I’m on an airplane, Delta flight 2937, on my way to visit my family for Christmas like the people surrounding me. I see families and friends and couples, and immediately it makes me feel lonely. I’ll be with my family soon, so that’ll change, but I also started dating someone recently and though it’s nothing serious yet, he’s a great guy and I like him.

I forgot my adaptor for my Apple headphones, so I’m patiently awaiting the forgetful flight attendant’s return with headphones so I can watch something fun that I didn’t get to see in theaters— just as long as it’s not the live-action Lion King, which was terrible for the most part. I was thinking Bumblebee, but that received horrible ratings. So my fingers tap away between this and a script I’ve decided to finally write for a dream project that may not go anywhere, but I have a good feeling.

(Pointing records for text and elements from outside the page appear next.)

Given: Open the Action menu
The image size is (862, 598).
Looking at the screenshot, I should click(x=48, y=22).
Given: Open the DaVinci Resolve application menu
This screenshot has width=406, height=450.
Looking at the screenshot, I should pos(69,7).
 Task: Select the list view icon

I last left you guys with me visiting my family in Arkansas for Christmas 2016, and the rest of that trip went well, but after the holidays you have to get back to reality.

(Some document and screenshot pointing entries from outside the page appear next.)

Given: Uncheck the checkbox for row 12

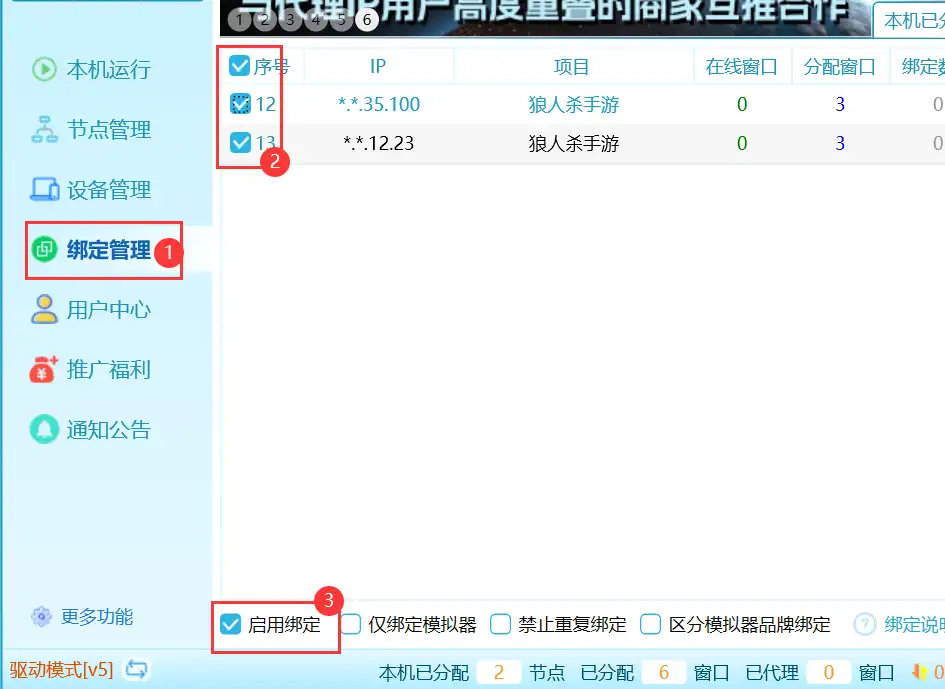Looking at the screenshot, I should (240, 103).

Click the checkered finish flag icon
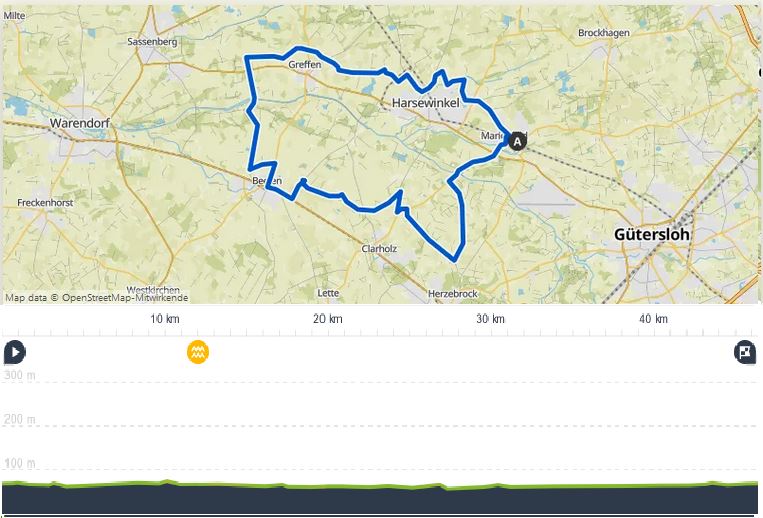point(745,352)
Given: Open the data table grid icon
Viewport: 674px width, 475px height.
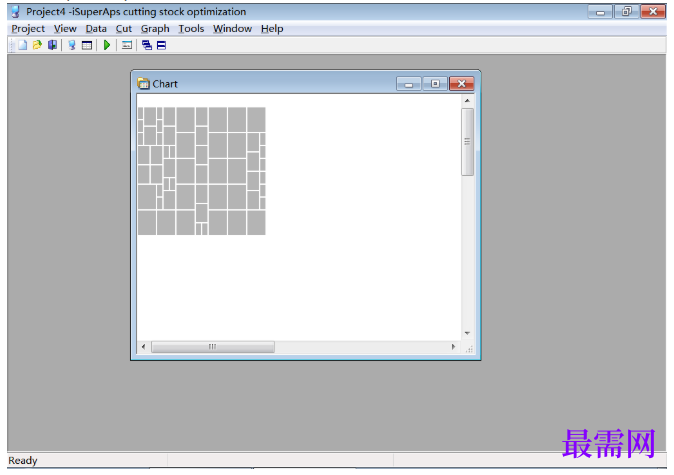Looking at the screenshot, I should point(87,45).
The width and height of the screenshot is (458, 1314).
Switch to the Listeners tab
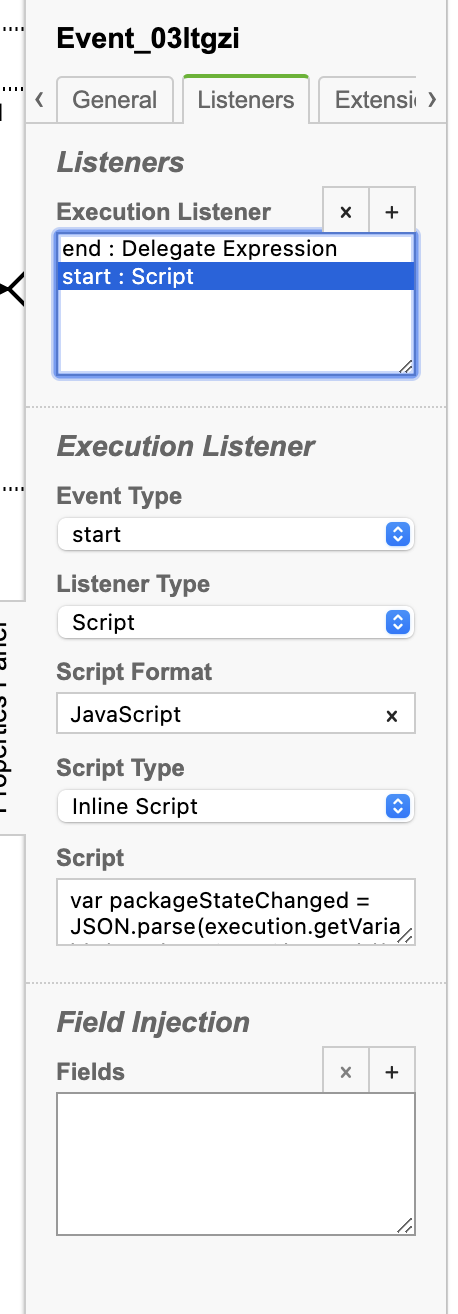coord(246,99)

I returned to New York City that year for an unexpectedly beautiful end to 2016. It was like my heart beat in a more even pace because I felt like a part of myself healed and relationships with my family improved.

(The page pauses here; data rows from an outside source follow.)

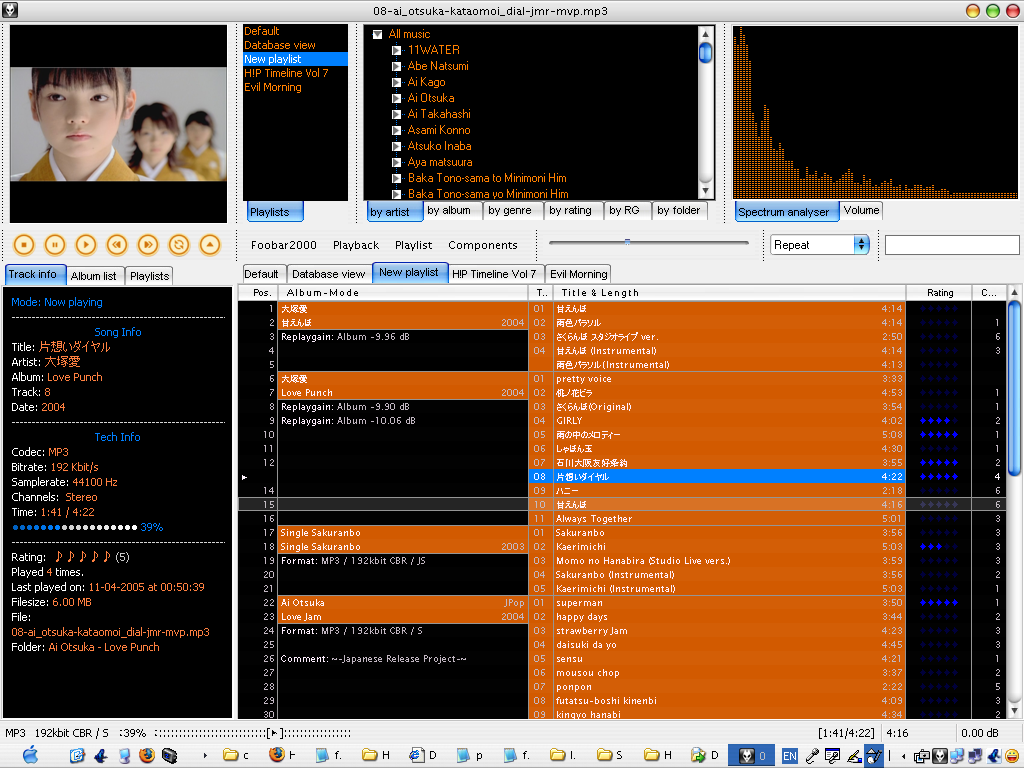
Task: Open Firefox from the taskbar
Action: (x=146, y=755)
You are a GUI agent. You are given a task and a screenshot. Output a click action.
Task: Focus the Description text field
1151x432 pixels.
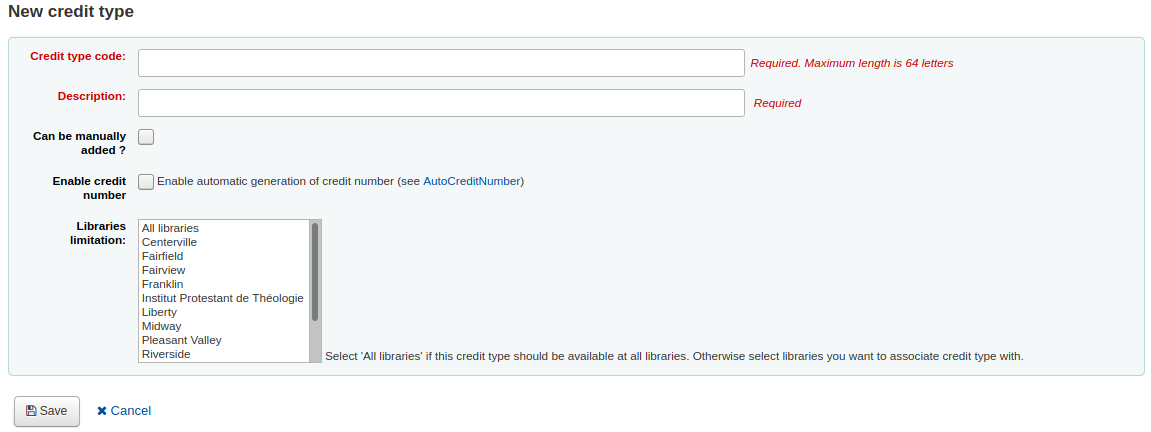[441, 103]
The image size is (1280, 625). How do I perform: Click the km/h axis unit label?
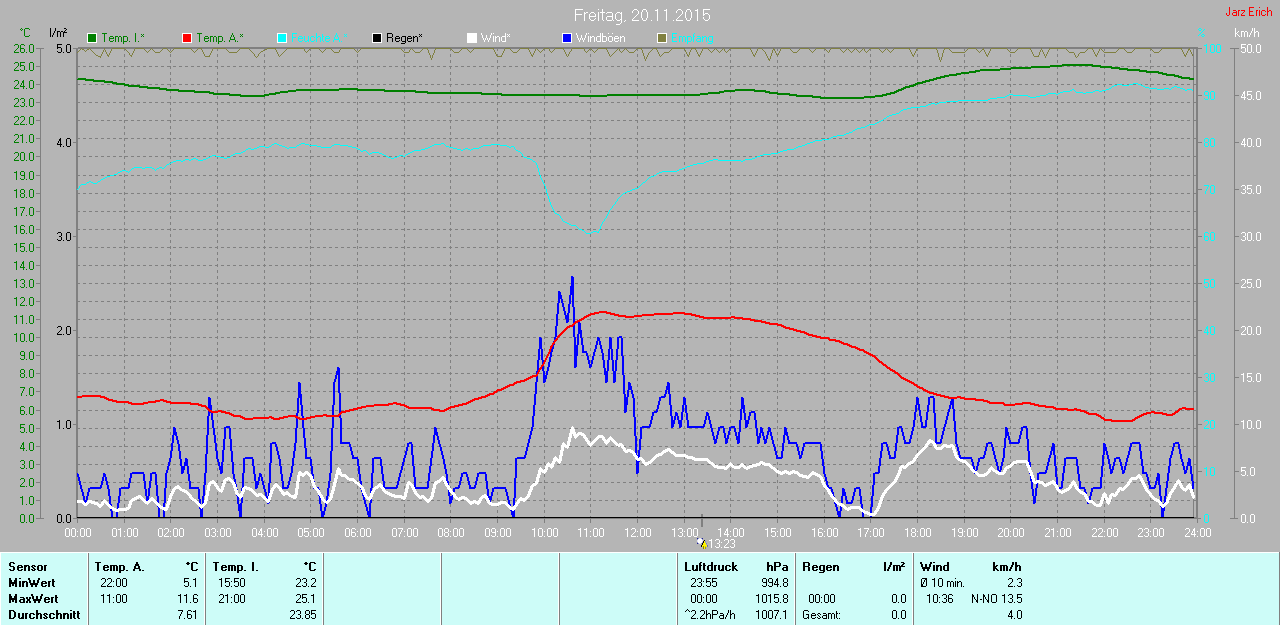[1246, 33]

I returned to work at the job at Equinox and was excited to see Jaime. We had gotten closer and closer since we started hanging out in the summertime. We weren’t boyfriends, but we may as well have been. It was scary for me to not have a clear label to put on our relationship—I think I wanted  a sense of security because there was still something missing in me. I did put my best foot forward and tried to go with the flow and enjoy our time together.

It was nice to be back into the groove just before New Year’s Eve, working out and working hard. I had my side gigs as a shot boy at Therapy Bar and Lounge, a very trendy, two-story gay bar in Hell’s Kitchen. I absolutely loved doing it. I could walk around in scandalous outfits, flirt and make money.

Jaime and I had a sleepover or two, and we seemed to be on a really great path before my nerves and uncertainty got in the way just after New Year’s. I was always nervous that aspects of my life wouldn’t work out the way I wanted, and over the years I’ve learned to meditate to shut off that voice in my brain, but sometimes it gets the best of me. The overactive mind is why I used drugs in the first place.

Jaime and I were fine until I pushed him away emotionally one night when he came to visit me at Therapy Bar. He always showed me and told me how he felt about me; he said he really liked me and that there was no rush because we were enjoying each other. But that wasn’t good enough for me.

I remember the chill in the air as we spoke outside the bar. He was happy to see me but was then completely caught off guard by my unjustified jealousy that had been aroused from a comment he left on someone’s Facebook picture and that had sent my mind spiraling. I started attacking him with such anger and pain—and for no reason. I thought he didn’t want to be with me because it wasn’t on my timeline. I was demanding commitment as I felt the need to control things.

I remember feeling regret as I watched him walk away. It wasn’t the outcome I wanted, but my mind had been playing tricks on me and making up scenarios in my head that didn’t exist.

Patience is something I’ve had to learn to acquire—it definitely takes practice. Jaime was a good guy, and he told me what he wanted. He was slowly getting closer and closer to me and making me a bigger part of his life. His actions were even louder than his words. I was the guy he was interested in, but I was blinded by insecurity. I was foolish in the moment.

Trauma is common with HIV-positive men, and I didn’t feel sexy or desired no matter how much sex I was having or attention I was getting. Insecurity can ruin relationships—including the one with yourself. I’m stronger today than I was then. I’m now aware of steps I can take to help maintain my self-esteem. I start with prayer and meditation to center myself, but then the simplest tool I’ve learned can be summed up in the phrase, “Esteemable acts build self-esteem.” It refers to the good deeds we do without boasting about them. This includes acts we do for ourselves. I have to remember to do these simple things every day, so I don’t create fictional stories in my head. It’s definitely worth it.